» YOUR TASKS
a. In the article on virtual depositions, what happens to experts' faces when they sit in front of a bright window?
b. Reproduce word for word the stretch of the article on virtual depositions from "Another solution is" through "place with clamps.".

» TEXT UNDER STUDY
- - - -
Mastering the Technology of Virtual Depositions

We’ve rapidly transitioned to a virtual world where different communication rules apply. Your expert witnesses will have questions about how they can perform effectively in a virtual deposition. (By virtual deposition, I’m referring to one conducted using the internet on a platform like Zoom.)

Don’t leave this critical part of a deposition to chance. The expert’s physical environment is critical. Experts feel most confident when they know how to present themselves well. Even experienced experts may not know how to control their background, lighting, microphone, and camera.

A pre-deposition virtual meeting is essential. Request the expert conduct this meeting in the same setting where he or she plans to undergo the deposition. Schedule this far enough ahead of the deposition so that the expert can order equipment based on your analysis of the setup.

Look at the room in which the expert sits. Is it clean and uncluttered? A cluttered background distracts from the expert’s professionalism. If the expert cannot sit in an office or a neat environment, suggest the use of a screen. There are freestanding trifold panels either plain or printed with a pattern. Screens effectively block the room’s view behind the expert and can be easily set aside when not in use.

Another solution is for the expert to purchase a projector screen which pulls up and is hooked to the top of a pole. Its plain white background creates a neutral background, and its black back wall blocks light. It is also possible to drape a piece of fabric over the screen and secure it in place with clamps.

A third option is to have the expert set up a backdrop frame (think of the design of a swing set – with two legs and a bar running across the top to connect the legs.) The expert can drape a neutral fabric to create a backdrop or use a greenscreen cloth (a specific green shade called chroma key). The green color is useful for projecting a virtual background.

Although virtual backgrounds were popular when we first started heavily relying on Zoom, I see a trend away from their use in favor of more natural backgrounds. We’ve all learned to spot the effects of a virtual background as it creates webbed fingers or halos around the head. But if the expert wants to use a virtual background, adding the greenscreen cloth will create a better image than doing without it.

Pay attention to the experts’ lighting. If they sit in front of a bright window, their face will be in shadow. The alternative is to reposition the computer so that, ideally, natural light is shining on their face. When that is not possible, experts can supplement their lighting with an overhead light, a ring light, and/or a rectangular light, such as the ones made by Viltrox.

Viltrox makes an adjustable light that video experts recommend. You can adjust the intensity of the light. It sits on a tripod and can be run on a battery or by a power cord that plugs into a USB port. The power cord and tripod do not come with the light and must be ordered separately.

Sometimes it requires using several types of light to put light on the expert’s face. The objective is a natural look.
- - - -
» Extracted data entries

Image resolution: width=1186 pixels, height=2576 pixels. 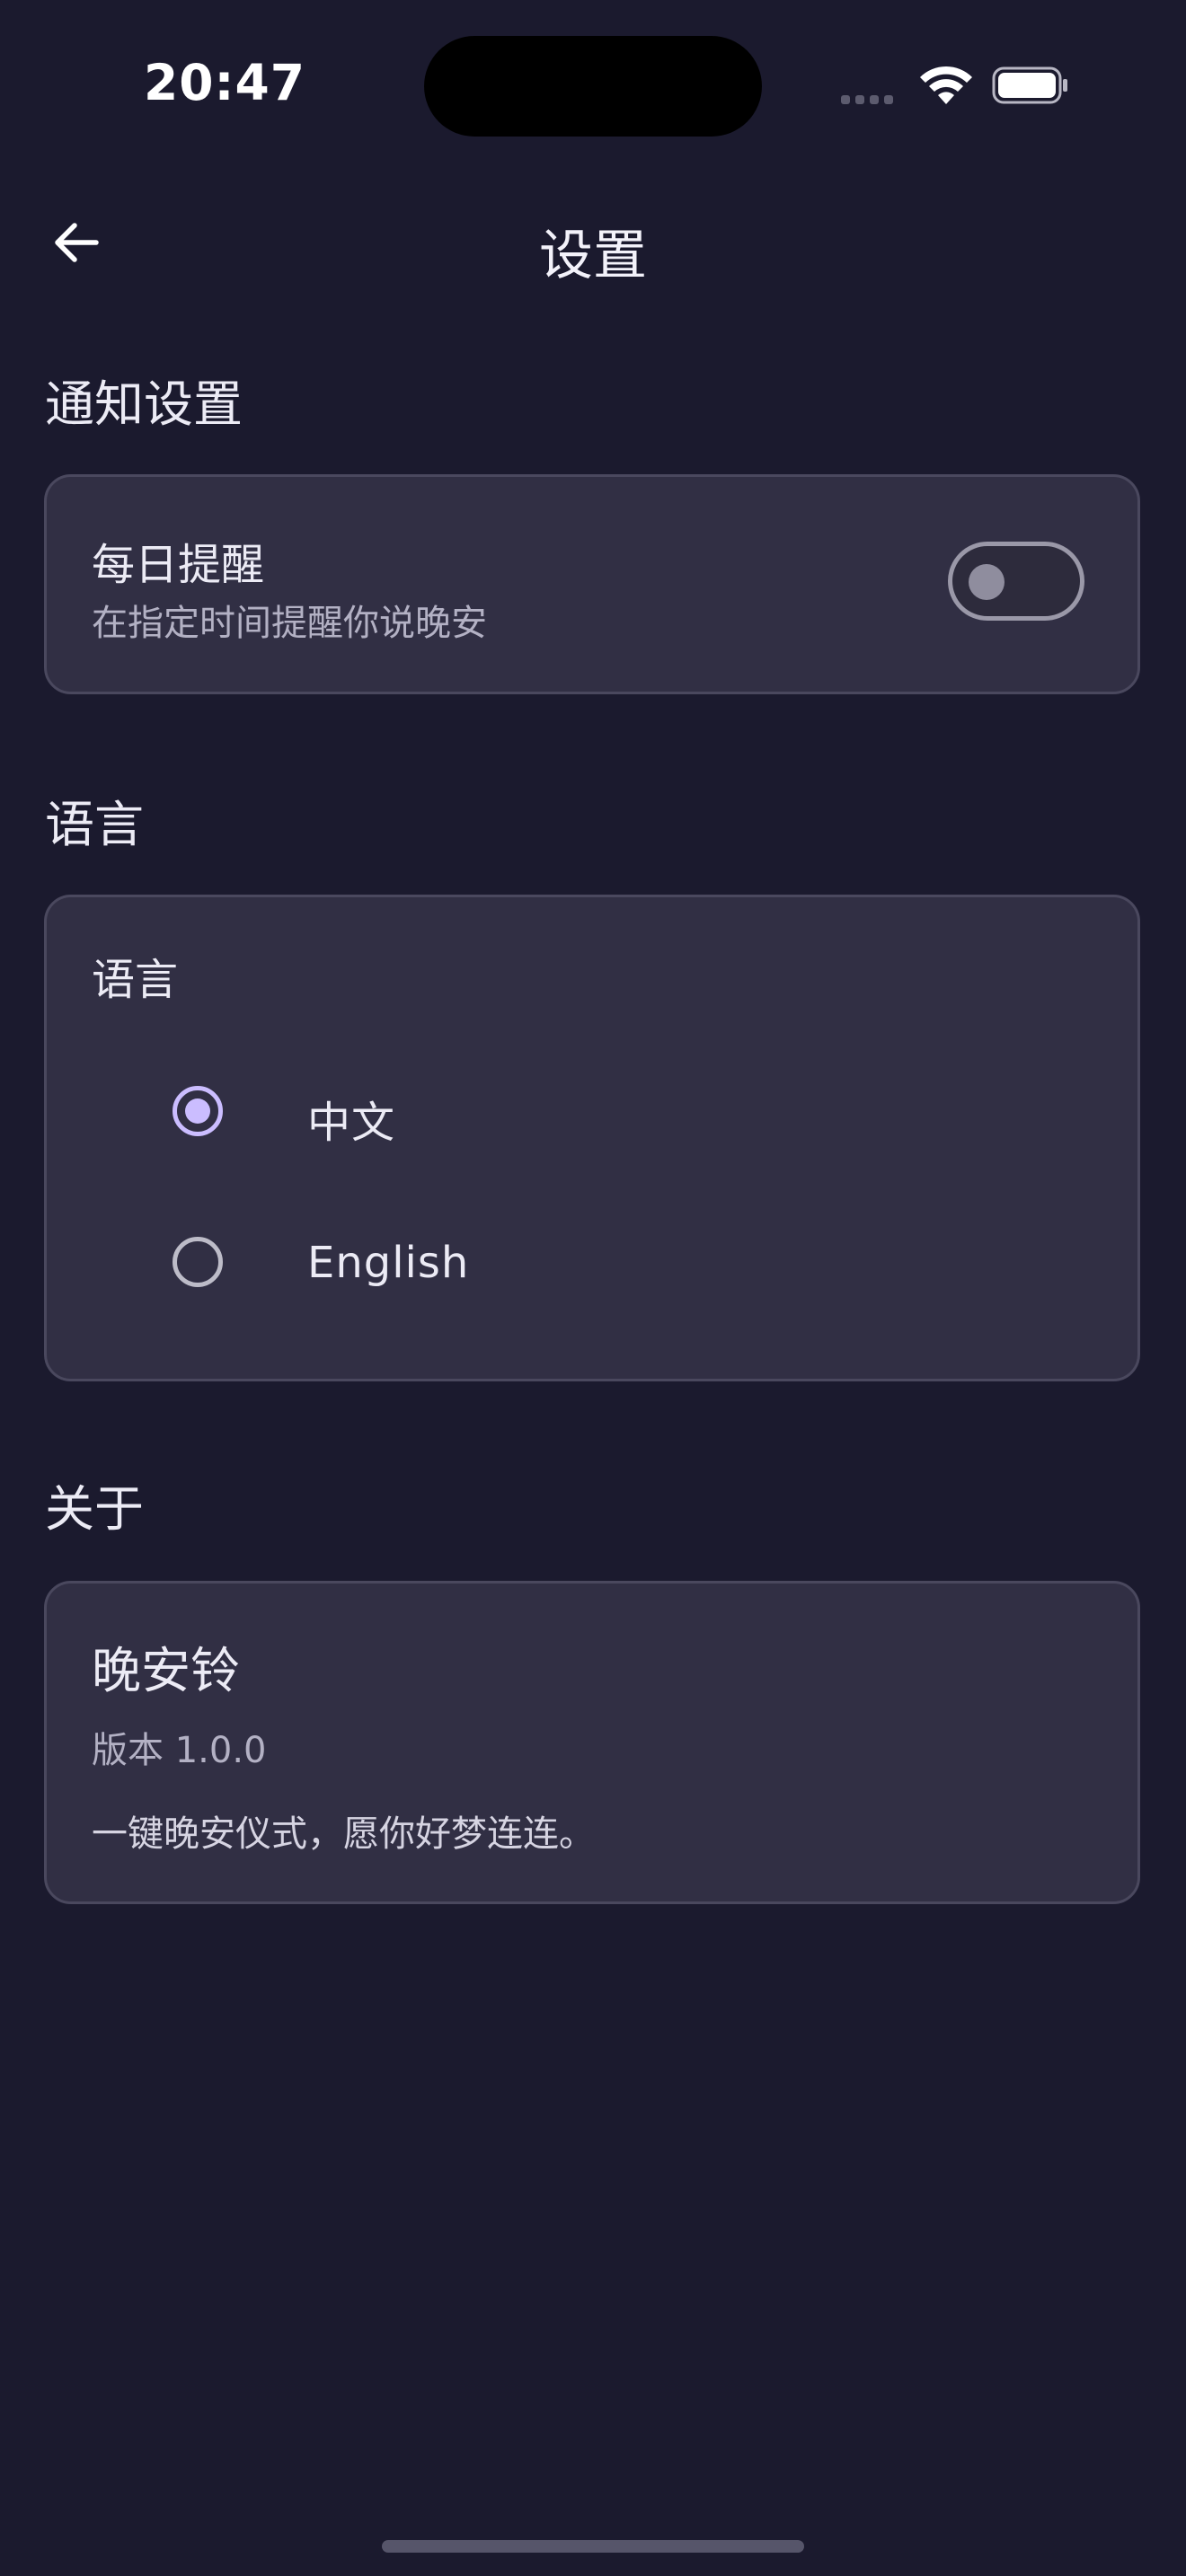 I want to click on status-time: 20:47, so click(x=224, y=82).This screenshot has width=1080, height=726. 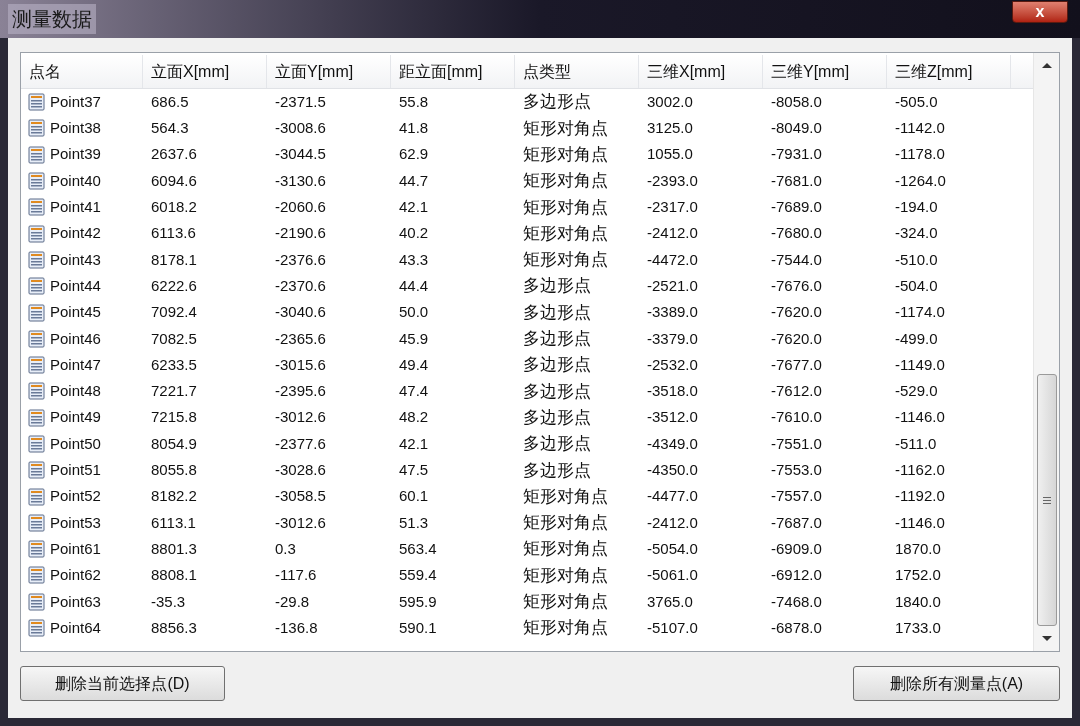 I want to click on table-cell-text: Point61, so click(x=76, y=548).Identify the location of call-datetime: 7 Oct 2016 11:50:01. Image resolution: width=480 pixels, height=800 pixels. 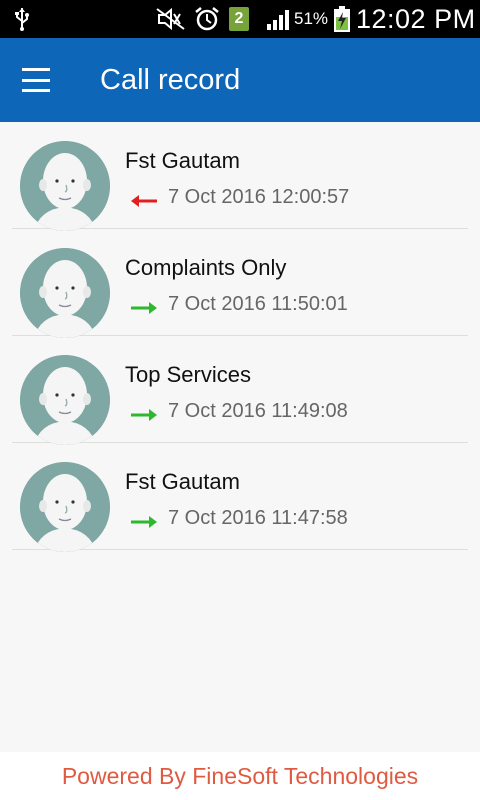
(258, 304).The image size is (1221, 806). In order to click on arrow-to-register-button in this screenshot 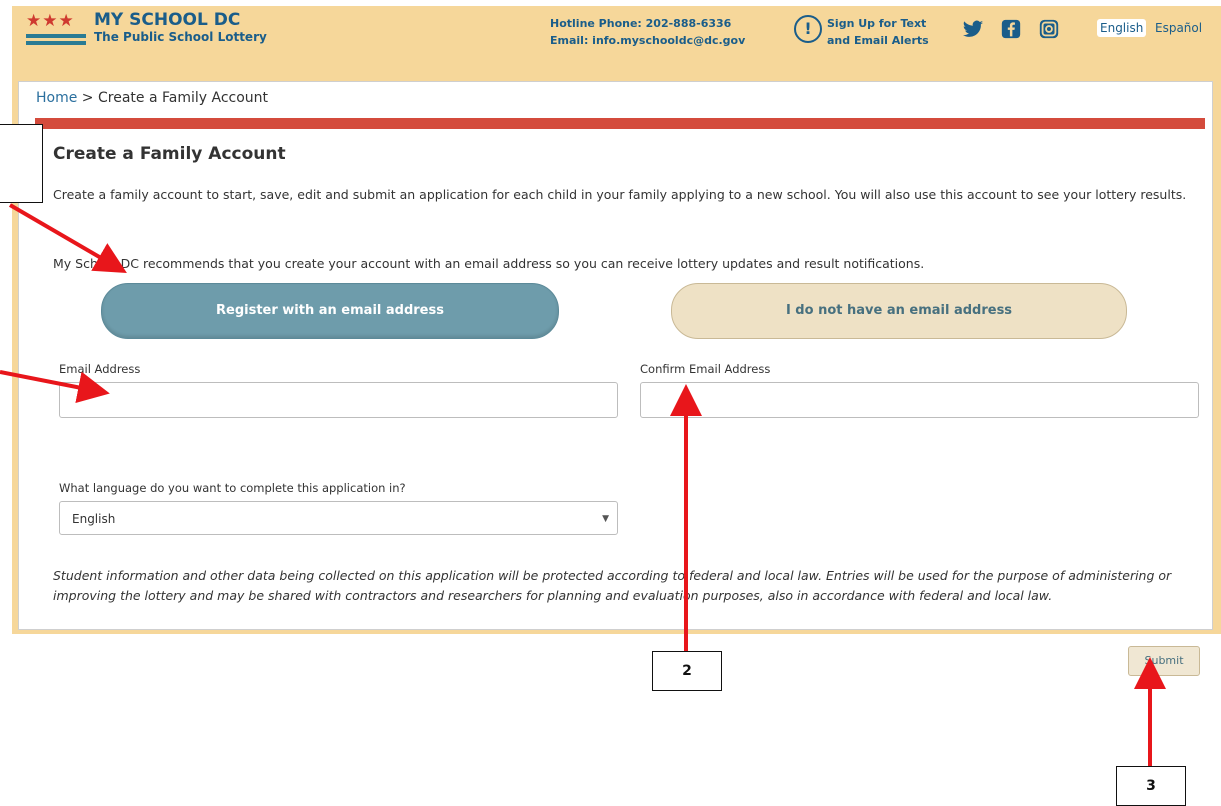, I will do `click(68, 238)`.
- - - -
» EXPECTED RESPONSES
a. Their faces will be in shadow.

b.
Another solution is for the expert to purchase a projector screen which pulls up and is hooked to the top of a pole. Its plain white background creates a neutral background, and its black back wall blocks light. It is also possible to drape a piece of fabric over the screen and secure it in place with clamps.